Les jeunes enfants et les ados réagissent-ils différemment? Madeleine Laferrière refuse de généraliser. «Le petit peut être plus troublé parce qu'il comprend moins clairement les choses. L'ado peut prendre la situation à la légère parce qu'il a une vie à l'extérieur. Ou encore, un aîné qui a le rôle de substitut parental auprès de la mère peut se sentir à la fois soulagé et menacé à l'arrivée d'un homme: on ne laisse pas aller un rôle si facilement, même lorsqu'il est lourd, précise-t-elle. Mais surtout, les réactions dépendent de ce qui s'est passé avant et pendant la rupture, et avant la nouvelle rencontre. Par exemple, si le père est parti, l'enfant pourrait avoir un comportement très émotif, qui peut s'expliquer par la peur de subir une autre perte. Il faut aussi garder en tête que les réactions des enfants résultent entre autres de la capacité des parents à les permettre et à les accepter.»
Les présentations
Le moment des présentations venu, il est essentiel de faire preuve de doigté. Avant de présenter un homme à ses fils, Caroline voudrait être bien certaine de son choix. «C'est facile de se trouver un chum, mais pas de rencontrer un bel amour. Je dois être prudente parce que je ne suis pas seule. La vie de plusieurs personnes sera chamboulée.» Mais, des principes à la réalité, il y a parfois une marge. Il y a quelques mois, ses fils sont revenus plus tôt de chez leur père et sont tombés sur l'homme qu'elle fréquentait. L'histoire s'est bien terminée: ce fut l'occasion pour les enfants de poser leurs questions, car ils se doutaient de quelque chose depuis un moment. Marie-Ève aussi tient à la prudence. «Je ne veux pas présenter n'importe qui à ma fille. Avant de faire entrer quelqu'un dans sa vie, je veux être sûre de mon choix.»

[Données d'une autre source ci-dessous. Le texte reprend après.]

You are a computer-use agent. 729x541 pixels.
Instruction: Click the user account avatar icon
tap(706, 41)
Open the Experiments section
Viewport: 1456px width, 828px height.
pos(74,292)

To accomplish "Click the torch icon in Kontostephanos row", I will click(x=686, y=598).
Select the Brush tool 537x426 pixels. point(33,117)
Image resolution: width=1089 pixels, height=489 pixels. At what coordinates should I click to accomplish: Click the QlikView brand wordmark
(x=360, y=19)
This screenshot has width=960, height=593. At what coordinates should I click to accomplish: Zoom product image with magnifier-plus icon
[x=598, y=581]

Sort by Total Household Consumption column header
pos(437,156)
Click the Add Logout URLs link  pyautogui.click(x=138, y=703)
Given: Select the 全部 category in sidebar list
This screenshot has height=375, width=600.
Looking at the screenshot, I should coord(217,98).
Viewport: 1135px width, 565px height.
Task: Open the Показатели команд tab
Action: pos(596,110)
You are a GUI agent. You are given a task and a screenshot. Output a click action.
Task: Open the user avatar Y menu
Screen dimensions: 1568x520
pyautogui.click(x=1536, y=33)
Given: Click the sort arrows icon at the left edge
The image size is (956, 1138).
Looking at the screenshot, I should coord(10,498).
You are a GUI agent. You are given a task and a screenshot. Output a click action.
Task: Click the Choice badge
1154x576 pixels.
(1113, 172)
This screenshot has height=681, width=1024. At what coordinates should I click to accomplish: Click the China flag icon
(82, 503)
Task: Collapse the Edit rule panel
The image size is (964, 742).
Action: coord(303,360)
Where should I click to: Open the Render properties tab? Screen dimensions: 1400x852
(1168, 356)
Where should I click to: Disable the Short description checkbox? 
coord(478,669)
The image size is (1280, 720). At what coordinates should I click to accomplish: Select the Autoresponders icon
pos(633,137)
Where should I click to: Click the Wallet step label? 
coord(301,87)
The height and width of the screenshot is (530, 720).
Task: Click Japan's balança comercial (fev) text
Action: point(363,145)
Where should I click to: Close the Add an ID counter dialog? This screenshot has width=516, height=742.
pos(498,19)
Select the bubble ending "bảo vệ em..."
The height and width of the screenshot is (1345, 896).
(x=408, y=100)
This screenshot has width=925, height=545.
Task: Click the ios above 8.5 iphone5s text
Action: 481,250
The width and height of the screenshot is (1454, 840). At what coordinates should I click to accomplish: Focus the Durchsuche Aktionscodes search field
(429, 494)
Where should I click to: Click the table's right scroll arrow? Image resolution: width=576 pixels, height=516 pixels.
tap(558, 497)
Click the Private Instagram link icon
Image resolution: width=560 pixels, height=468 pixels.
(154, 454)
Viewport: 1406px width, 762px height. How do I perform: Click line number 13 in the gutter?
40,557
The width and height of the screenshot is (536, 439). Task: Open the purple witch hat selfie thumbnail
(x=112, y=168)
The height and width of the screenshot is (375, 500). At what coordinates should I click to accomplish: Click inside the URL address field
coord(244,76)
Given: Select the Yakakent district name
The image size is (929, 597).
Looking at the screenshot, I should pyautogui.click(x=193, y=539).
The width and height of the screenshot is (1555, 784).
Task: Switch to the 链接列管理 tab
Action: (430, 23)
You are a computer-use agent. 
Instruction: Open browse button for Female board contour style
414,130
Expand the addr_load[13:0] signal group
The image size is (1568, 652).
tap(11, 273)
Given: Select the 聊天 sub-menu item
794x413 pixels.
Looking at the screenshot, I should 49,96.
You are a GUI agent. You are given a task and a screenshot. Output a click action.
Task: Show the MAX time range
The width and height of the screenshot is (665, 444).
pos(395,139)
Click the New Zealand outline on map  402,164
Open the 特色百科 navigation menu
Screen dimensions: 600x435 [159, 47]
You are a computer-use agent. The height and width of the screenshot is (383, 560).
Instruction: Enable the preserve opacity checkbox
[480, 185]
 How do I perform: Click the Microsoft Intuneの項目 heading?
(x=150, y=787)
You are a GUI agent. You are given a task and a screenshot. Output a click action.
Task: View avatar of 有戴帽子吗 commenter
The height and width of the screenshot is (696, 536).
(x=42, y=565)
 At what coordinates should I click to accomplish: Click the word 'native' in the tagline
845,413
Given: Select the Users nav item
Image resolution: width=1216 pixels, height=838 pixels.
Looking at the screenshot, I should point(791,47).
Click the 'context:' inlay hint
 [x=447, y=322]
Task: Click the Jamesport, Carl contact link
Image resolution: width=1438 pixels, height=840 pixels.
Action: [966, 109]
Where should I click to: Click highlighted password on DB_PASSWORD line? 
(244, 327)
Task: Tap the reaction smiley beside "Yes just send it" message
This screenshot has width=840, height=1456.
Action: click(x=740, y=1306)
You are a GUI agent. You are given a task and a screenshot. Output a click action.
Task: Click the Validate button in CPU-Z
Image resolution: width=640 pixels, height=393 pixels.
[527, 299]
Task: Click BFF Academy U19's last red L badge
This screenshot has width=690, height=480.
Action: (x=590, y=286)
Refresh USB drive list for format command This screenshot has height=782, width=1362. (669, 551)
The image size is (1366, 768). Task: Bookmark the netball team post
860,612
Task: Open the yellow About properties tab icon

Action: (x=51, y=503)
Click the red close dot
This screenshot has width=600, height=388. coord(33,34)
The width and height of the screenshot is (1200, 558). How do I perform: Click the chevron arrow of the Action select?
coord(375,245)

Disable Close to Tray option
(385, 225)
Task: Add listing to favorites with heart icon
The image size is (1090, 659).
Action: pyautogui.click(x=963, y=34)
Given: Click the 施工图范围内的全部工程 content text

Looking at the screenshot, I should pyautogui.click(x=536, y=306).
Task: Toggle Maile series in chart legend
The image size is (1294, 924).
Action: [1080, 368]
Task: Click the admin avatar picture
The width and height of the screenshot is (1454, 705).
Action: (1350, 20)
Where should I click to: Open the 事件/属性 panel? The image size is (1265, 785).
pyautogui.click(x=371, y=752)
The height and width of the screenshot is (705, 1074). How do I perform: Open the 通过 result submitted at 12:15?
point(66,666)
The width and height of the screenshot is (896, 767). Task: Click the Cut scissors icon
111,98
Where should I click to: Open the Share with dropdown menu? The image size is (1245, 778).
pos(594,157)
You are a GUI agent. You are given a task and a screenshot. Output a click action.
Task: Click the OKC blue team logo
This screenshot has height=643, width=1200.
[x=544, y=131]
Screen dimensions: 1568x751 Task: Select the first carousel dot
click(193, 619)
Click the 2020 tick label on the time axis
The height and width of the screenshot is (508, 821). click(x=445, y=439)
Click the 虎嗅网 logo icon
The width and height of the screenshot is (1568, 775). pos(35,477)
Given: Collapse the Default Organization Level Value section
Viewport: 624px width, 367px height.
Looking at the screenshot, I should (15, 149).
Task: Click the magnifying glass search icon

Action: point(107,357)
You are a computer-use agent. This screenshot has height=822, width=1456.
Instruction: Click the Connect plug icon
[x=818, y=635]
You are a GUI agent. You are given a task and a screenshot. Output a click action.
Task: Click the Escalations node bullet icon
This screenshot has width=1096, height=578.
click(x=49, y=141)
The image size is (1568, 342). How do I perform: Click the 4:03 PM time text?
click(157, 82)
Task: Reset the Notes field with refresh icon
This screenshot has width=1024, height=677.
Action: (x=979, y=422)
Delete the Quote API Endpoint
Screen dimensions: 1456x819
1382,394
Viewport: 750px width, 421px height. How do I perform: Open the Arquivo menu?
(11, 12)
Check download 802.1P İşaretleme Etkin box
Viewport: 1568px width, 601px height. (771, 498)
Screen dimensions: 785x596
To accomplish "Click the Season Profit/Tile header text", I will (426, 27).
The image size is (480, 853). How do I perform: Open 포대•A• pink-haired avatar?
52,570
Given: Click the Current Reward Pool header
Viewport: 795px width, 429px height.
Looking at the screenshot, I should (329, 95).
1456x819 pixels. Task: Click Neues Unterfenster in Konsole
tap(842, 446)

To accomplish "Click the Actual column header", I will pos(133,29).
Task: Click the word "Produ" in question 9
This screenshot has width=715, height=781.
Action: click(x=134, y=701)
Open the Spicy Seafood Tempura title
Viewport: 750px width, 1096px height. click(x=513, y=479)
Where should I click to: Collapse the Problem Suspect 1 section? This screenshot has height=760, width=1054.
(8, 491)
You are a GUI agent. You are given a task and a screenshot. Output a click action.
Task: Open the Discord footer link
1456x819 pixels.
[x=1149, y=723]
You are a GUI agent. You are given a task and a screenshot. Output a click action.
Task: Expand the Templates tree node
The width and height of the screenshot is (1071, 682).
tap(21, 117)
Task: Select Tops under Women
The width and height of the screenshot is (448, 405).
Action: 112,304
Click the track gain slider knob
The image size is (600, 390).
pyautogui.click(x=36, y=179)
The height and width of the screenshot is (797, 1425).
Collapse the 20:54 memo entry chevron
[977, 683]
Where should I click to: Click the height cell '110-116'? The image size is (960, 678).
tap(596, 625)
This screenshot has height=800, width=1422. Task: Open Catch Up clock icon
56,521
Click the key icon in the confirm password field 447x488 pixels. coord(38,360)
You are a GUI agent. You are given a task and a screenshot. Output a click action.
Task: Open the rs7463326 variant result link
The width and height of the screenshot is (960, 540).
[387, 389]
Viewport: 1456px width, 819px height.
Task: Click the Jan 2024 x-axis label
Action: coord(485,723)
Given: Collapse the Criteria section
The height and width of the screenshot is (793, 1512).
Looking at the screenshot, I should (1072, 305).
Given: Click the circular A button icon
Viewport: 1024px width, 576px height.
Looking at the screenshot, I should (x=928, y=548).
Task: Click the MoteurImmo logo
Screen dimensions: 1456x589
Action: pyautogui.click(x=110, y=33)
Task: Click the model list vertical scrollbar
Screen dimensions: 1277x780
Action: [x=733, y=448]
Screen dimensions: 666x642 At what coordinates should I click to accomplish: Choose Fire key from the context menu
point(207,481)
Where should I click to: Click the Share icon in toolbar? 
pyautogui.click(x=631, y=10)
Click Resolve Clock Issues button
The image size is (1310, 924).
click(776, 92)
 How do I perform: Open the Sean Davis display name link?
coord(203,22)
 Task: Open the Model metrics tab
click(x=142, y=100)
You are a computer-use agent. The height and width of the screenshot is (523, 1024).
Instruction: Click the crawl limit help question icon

Mylène Giroux suggère de faire les présentations lorsque les deux parties sont prêtes à s'engager, quand il y a une certaine stabilité ou un investissement mutuel dans la relation. Toutefois, comme on ne peut pas savoir ce que l'avenir nous réserve, Madeleine Laferrière conseille de rester franche en tout temps. On peut bien, la première fois, présenter notre amoureux comme un ami, mais les enfants devinent souvent la vérité tout de suite. «Dès qu'on a l'impression que l'enfant se pose des questions, franchise et respect sont de mise. Et, en tant qu'adulte, il faut accepter que l'enfant ait besoin de temps avant de se sentir bien dans son nouveau contexte familial.»
Une famille recomposée, c'est bel et bien «une famille à composer», comme le dit Madeleine Laferrière. Et ce remodelage peut prendre du temps. «Les actes parlent plus que les mots, mentionne Sylvain Nadeau. Les enfants sentent quand les parents ne sont pas naturels. Plus une mère est en paix avec elle-même et avec son nouveau conjoint, plus les enfants auront de la facilité à accueillir ce changement.»